Lors du débat en chambre sur la loi 78, le ministre des Ressources naturelles Clément Gignac a comparé la grève étudiante à une « insurrection ». Plus tôt la semaine dernière, le ministre des Finances Raymond Bachand a accusé les « marxistes » d’être responsables des « tactiques d’intimidation », parlant des piquets de grève, qui ont frustré le gouvernement dans ses tentatives de briser la grève.
La classe dirigeante réagit avec fureur à la grève, car elle voit que celle-ci est un défi implicite aux mesures d’austérité défendues par tous les gouvernements et tous les partis de la politique officielle canadienne.
Elle craint surtout que la grève étudiante ne serve de catalyseur à un mouvement de masse de la classe ouvrière contre ses politiques, qui visent à rejeter le fardeau de la crise capitaliste sur les travailleurs.

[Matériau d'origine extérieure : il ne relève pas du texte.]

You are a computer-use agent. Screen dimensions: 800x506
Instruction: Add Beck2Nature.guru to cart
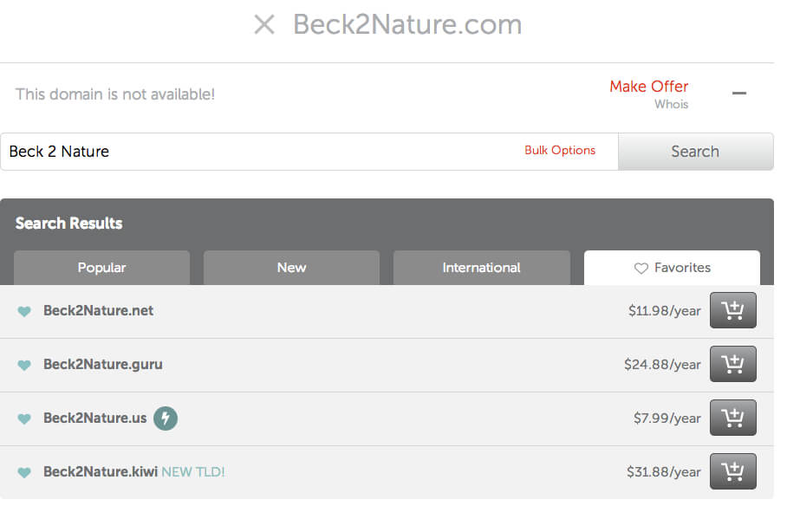(733, 364)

Les événements au Québec illustrent un processus mondial. Les gouvernements capitalistes de par le monde réagissent par la répression étatique à la résistance croissante des travailleurs à leur programme de guerre de classe qui vise la baisse des salaires, des suppressions d’emploi et le démantèlement de services sociaux. Ils s’attaquent aux droits démocratiques et criminalisent l’opposition de la classe ouvrière.
Au cours de la dernière année, le gouvernement fédéral conservateur du Canada a eu recours à maintes reprises aux lois spéciales pour briser ou empêcher des grèves, comme à Air Canada et Postes Canada, et pour priver les travailleurs de leurs droits de négociation collective.

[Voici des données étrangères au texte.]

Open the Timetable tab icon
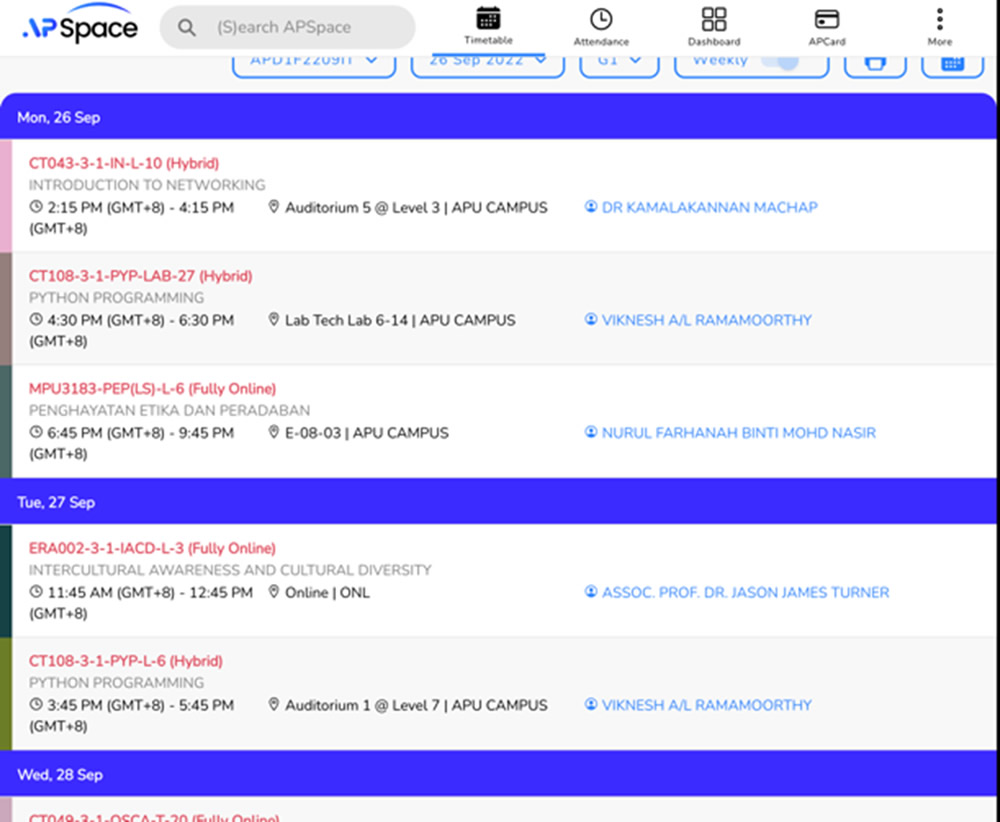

En août dernier, en réaction aux émeutes provoquées par le meurtre d’un jeune homme par la police, le gouvernement britannique a ordonné aux policiers d’envahir les quartiers pauvres à travers le pays et a indiqué aux tribunaux de laisser tomber les jugements en bonne et due forme pour imposer des sentences exemplaires.
Le gouvernement espagnol a mobilisé l’armée pour briser une grève des contrôleurs aériens et le gouvernement français a déclenché une opération policière massive à l’échelle du pays contre les travailleurs en grève des raffineries de pétrole.
Lorsqu’il est devenu clair que les gouvernements de la Grèce et de l’Italie n’allaient pouvoir imposer les prodigieuses coupes exigées par les marchés financiers internationaux en raison de l’opposition populaire, ils ont été remplacés par des gouvernements « technocratiques » non élus et les mesures d’austérité ont été imposées en totalité.
Se déroulant peu après les élections en France et en Grèce dans lesquelles les électeurs ont exprimé leur opposition aux gouvernements d’austérité, le sommet de l’OTAN ce week-end à Chicago a été l’occasion de mettre en oeuvre une autre gigantesque opération de sécurité d’État. Le but est d’intimider les opposants de la grande entreprise et de la réaction sociale et d’habituer la population à la destruction des libertés civiles.
Comme dans les années 1930, la bourgeoisie réagit à l’effondrement mondial du capitalisme en ayant recours à des méthodes dictatoriales de gouvernance, au moment même où elle parle de démocratie et de droits humains pour justifier ses guerres impérialistes en Afghanistan, en Libye, en Syrie et dans d’autres pays.
Deux conclusions cruciales doivent être tirées : la classe ouvrière fait face à une lutte pour le pouvoir politique contre l’ordre social capitaliste et la défense des droits démocratiques nécessite la mobilisation révolutionnaire de la classe ouvrière.